When problem solving takes precedence over family law litigation, the potential for a reasonable and affordable outcome multiplies exponentially. Conversely, when the first step in the litigation is a race to the Courthouse on reactive and incomplete information, the potential for a reasonable and affordable outcome plummets.

Her Honour acknowledged that family law matters, especially those dealing with parenting issues, are “painful and complicated”, “emotions run high” and “events are easily misconstrued in the fog of the war”.

In Rosen, Justice Wildman also made note of the “nasty affidavit war” that accompanies the filing of a motion.

Justice McGee reiterated that bringing a motion before a case conference that does not meet the urgency threshold is “unreasonable litigation conduct”.  Further, it will attract an enhanced award of costs in order to discourage and sanction inappropriate behaviour by litigants – one of the four purposes of costs awards as set out by the Ontario Court of Appeal in Mattina v. Mattina (2018 ONCA 867) and to ensure that cases are dealt with justly as required under subrule 2 (2) of the Family Law Rules.

Thus, Kaur v. Singh is a caution and a reminder that bringing urgent motions is only warranted when a child’s circumstances meet the Rosen threshold.

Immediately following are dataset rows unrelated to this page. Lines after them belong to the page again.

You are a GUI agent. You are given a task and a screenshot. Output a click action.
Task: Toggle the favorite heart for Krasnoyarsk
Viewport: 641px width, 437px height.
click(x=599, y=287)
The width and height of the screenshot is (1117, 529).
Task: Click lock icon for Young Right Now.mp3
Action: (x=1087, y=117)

Lawyers should therefore advise clients to engage in a reasonable and child-focused approach to resolving parenting issues and be careful not to equate a client’s discontent or panic with urgency.

 

Practical Tips learned from Rosen and Kaur v. Singh

  1. Prior to bringing an urgent motion, first inquire as to the available case conference date(s). In Toronto, there is also the option of scheduling a To Be Spoken to Date to obtain an urgent case conference date.

 

  1. Do not “assume” that there are no case conference dates available.

 

  1. Promptly notify your client of any communication from other parties.

 

  1. Remember that the focus of parenting issues is the child. Guide your client to make decisions and act in a manner that is in the child(ren)’s best interests.